Learnitweb

Apache Kafka Broker and leader follower rules

Introduction

Apache Kafka is a distributed event streaming platform used by thousands of companies for high-performance data pipelines, streaming analytics, data integration, and mission-critical applications. At the heart of Kafka’s architecture lies the Kafka Broker, which plays a crucial role in managing and processing event streams. This tutorial provides a detailed understanding of what a Kafka Broker is, how it functions, and why it is important in a distributed system.

What is a Kafka Broker?

A Kafka Broker is essentially a server running Kafka processes. It is responsible for receiving, storing, and forwarding messages between producers and consumers in a Kafka cluster. The broker is a key component in Kafka’s architecture, ensuring efficient message handling and replication.

Kafka Broker as a Server

You can think of a Kafka Broker as a Kafka Server, which runs on either a physical or virtual machine. This means you can run a Kafka Broker on your personal computer, a dedicated server, or in a cloud environment such as Amazon Web Services (AWS) or Google Cloud Platform (GCP). The flexibility of deployment makes Kafka highly scalable and resilient.

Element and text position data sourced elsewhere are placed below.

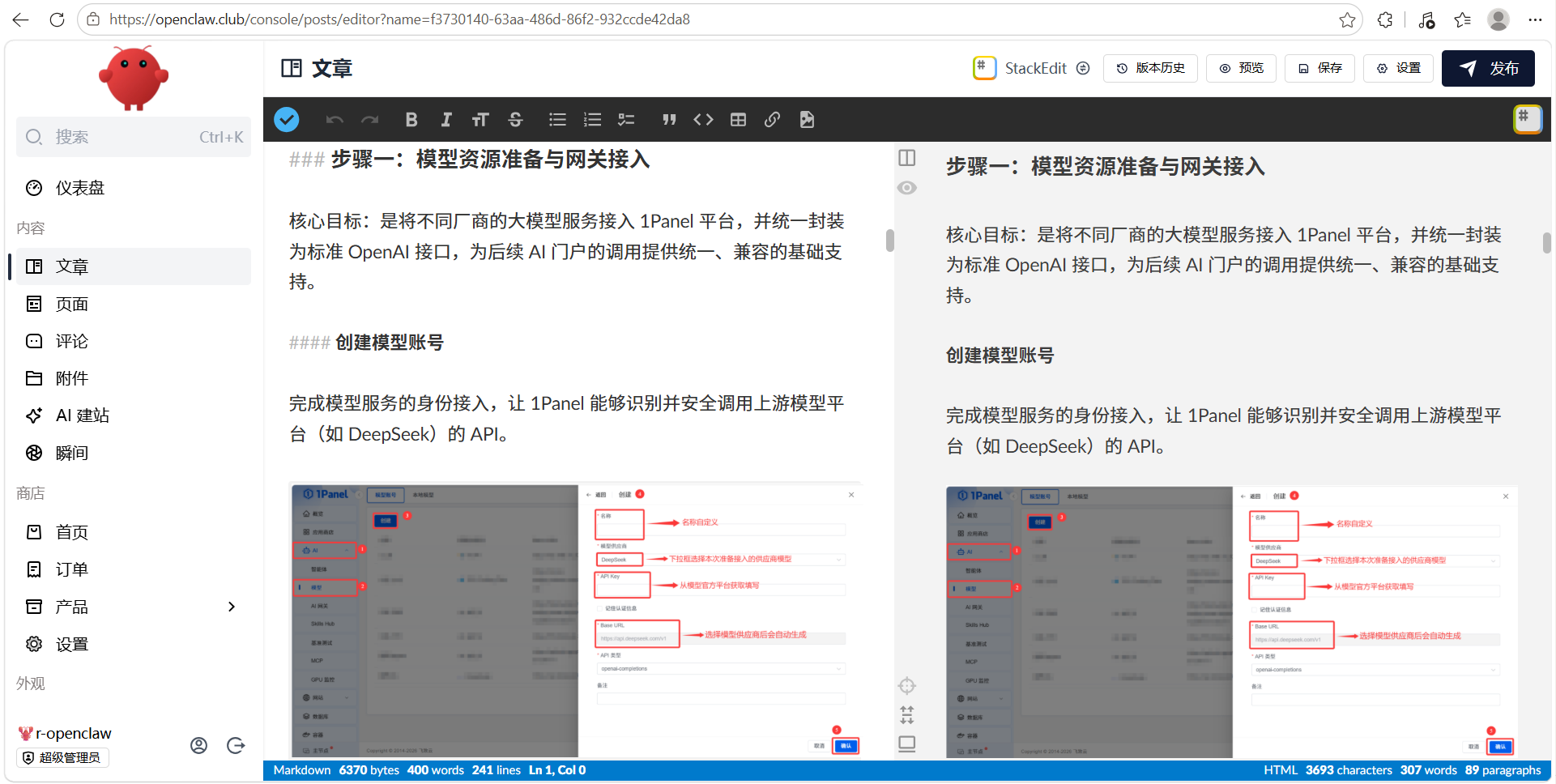Click the 搜索 search field
This screenshot has height=784, width=1556.
tap(134, 137)
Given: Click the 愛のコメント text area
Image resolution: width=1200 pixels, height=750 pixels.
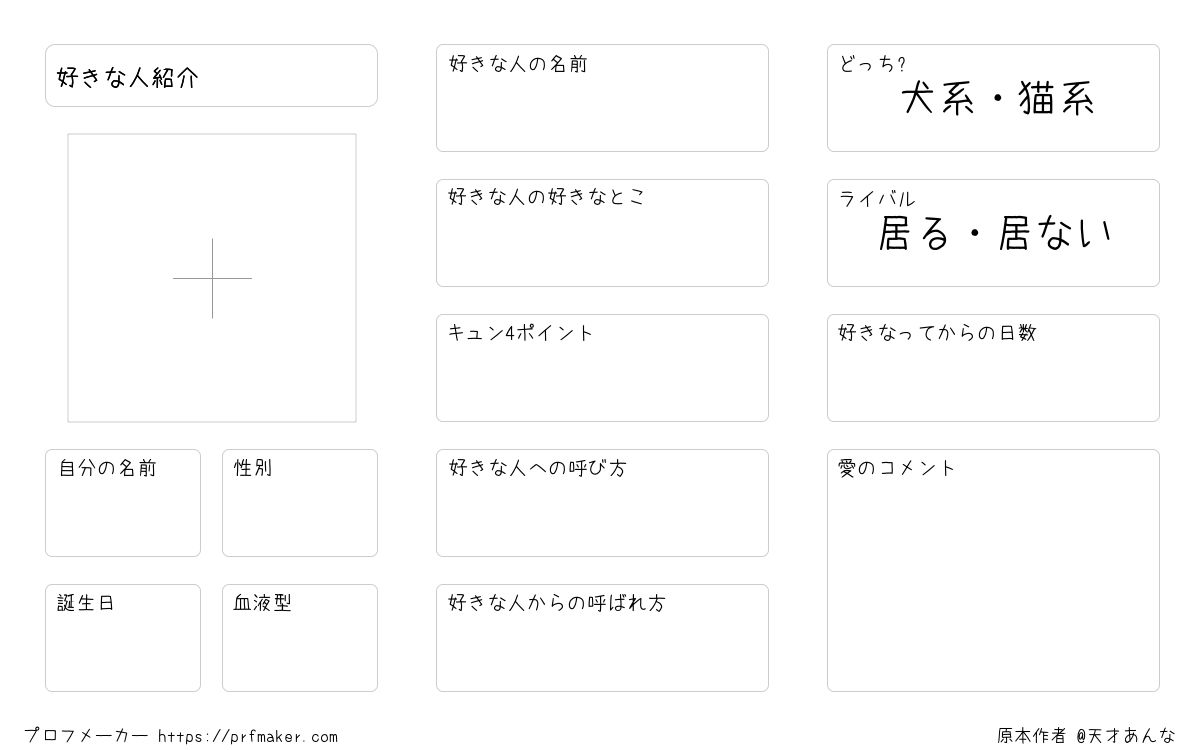Looking at the screenshot, I should coord(993,570).
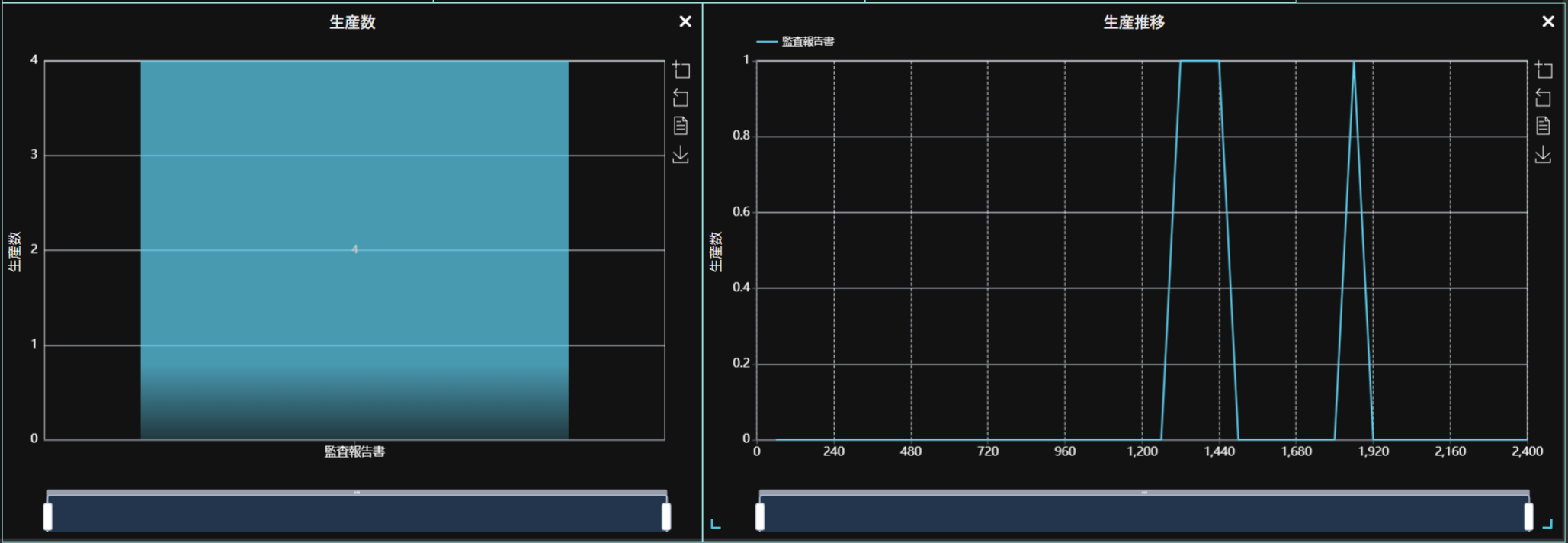Click left handle of 生産数 zoom slider
Image resolution: width=1568 pixels, height=543 pixels.
pos(48,516)
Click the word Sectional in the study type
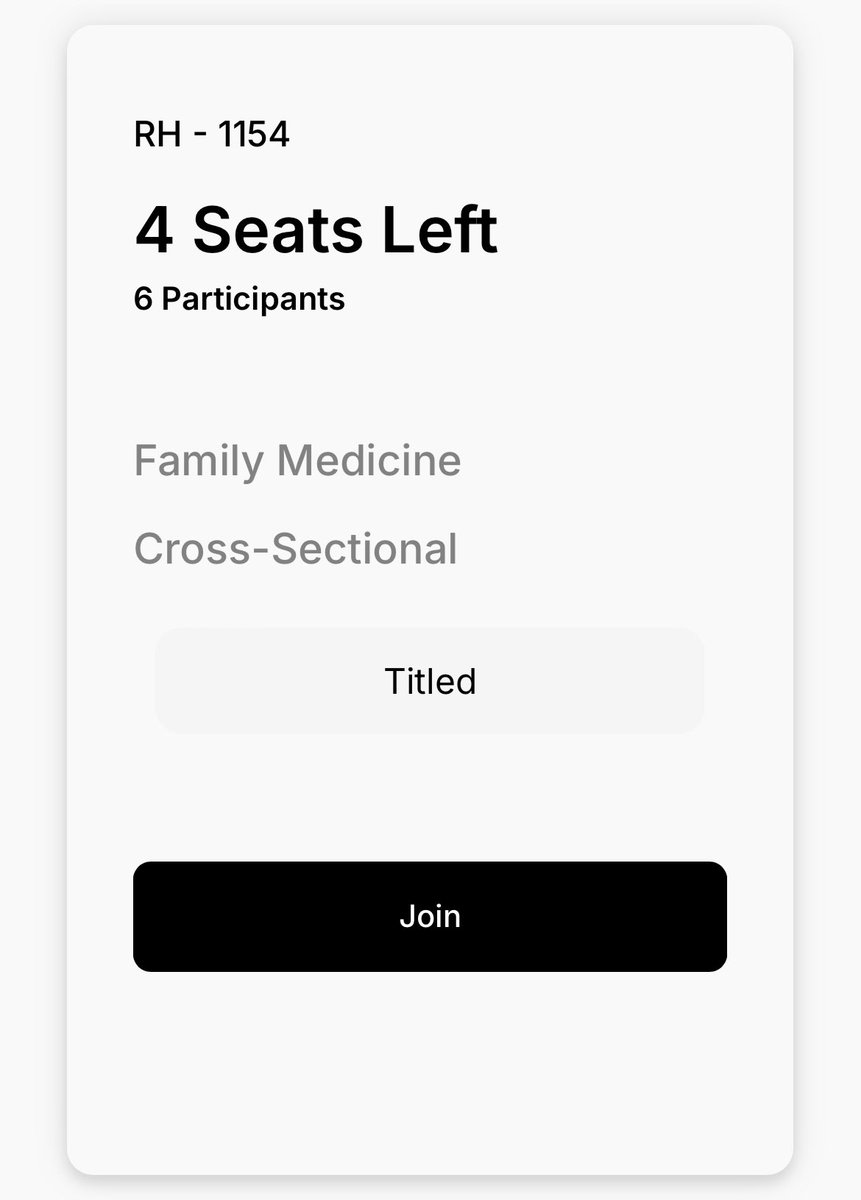The height and width of the screenshot is (1200, 861). pos(365,549)
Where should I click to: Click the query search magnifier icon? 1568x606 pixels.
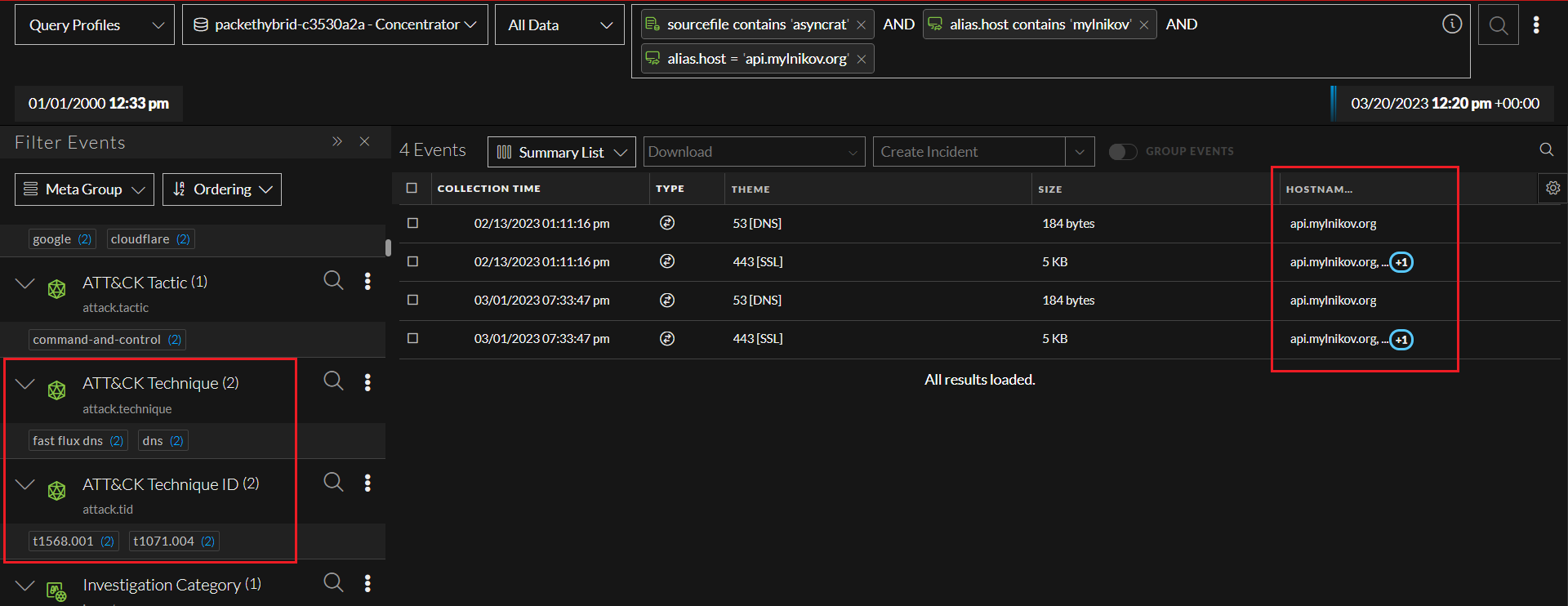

Running Kafka Broker in a Cluster

To achieve high availability and fault tolerance, multiple Kafka Brokers can be deployed in a Kafka Cluster. In a clustered setup:

  • If one broker fails, the remaining brokers continue to process requests.
  • The system remains available and operational without significant downtime.

How Kafka Brokers Work Behind the Scenes

Leader-Follower Model

Kafka Brokers operate using a leader-follower model, ensuring data consistency and reliability. Here’s how it works:

  1. Leader Broker: Each Kafka topic is divided into partitions, and one of the brokers is assigned as the leader for each partition.
  2. Follower Brokers: The remaining brokers passively replicate the leader’s data.
  3. Dynamic Role Assignment: If the leader broker goes offline, one of the follower brokers is promoted to leader to ensure continued operations.

This dynamic assignment of leadership ensures fault tolerance and prevents a single point of failure.

Kafka Leaders and Followers Explained

In a Kafka cluster, one Kafka Broker acts as a leader, and other brokers act as followers.

What is a Leader in Apache Kafka?

A leader is responsible for handling all read and write requests for partitions in a topic. The leader manages operations for topic partitions, similar to how a store manager oversees a specific section.

  • Kafka clients must interact with the leader when writing messages to a partition.
  • Once a message is successfully stored, it is replicated to followers for redundancy and consistency.
  • The replication process is ordered and controlled to maintain data integrity.

What is a Follower in Apache Kafka?

A follower is a replica of a partition that copies all data from the leader.

  • Followers do not accept writes to prevent inconsistencies across the cluster.
  • They enhance fault tolerance and redundancy in Kafka clusters.
  • If a leader broker fails, one of the followers is automatically promoted to leader.

Without multiple brokers in a cluster, data redundancy is lost, and a single failure can lead to system downtime. Having multiple brokers ensures that data remains available even if one goes offline.

Balancing Leadership Across Brokers

To prevent bottlenecks, Kafka distributes leadership roles dynamically across multiple brokers.

  • Each partition has a designated leader broker, assigned at the time of topic creation.
  • Different partitions in a topic may have different leader brokers to balance the load.
  • Kafka ensures that if a leader broker fails, a follower broker takes over seamlessly.

For example, if Topic A has three partitions:

  • Partition 0 may have Broker 1 as a leader.
  • Partition 1 may have Broker 2 as a leader.
  • Partition 2 may have Broker 3 as a leader.

This way, no single broker bears the entire workload, and the system remains efficient.

Producer and Consumer Communication

A Kafka Broker is responsible for handling communication between producers (applications that send messages) and consumers (applications that receive messages):

  • Producers send data to the broker, which stores it in topic partitions.
  • Consumers retrieve data from the broker, reading events from partitions.

Message Reliability and Replication

Kafka ensures data reliability using replication:

  • Each partition has multiple copies across different brokers.
  • The leader broker manages writes and reads, while followers replicate the data.
  • If a leader broker fails, a follower automatically takes over as the new leader.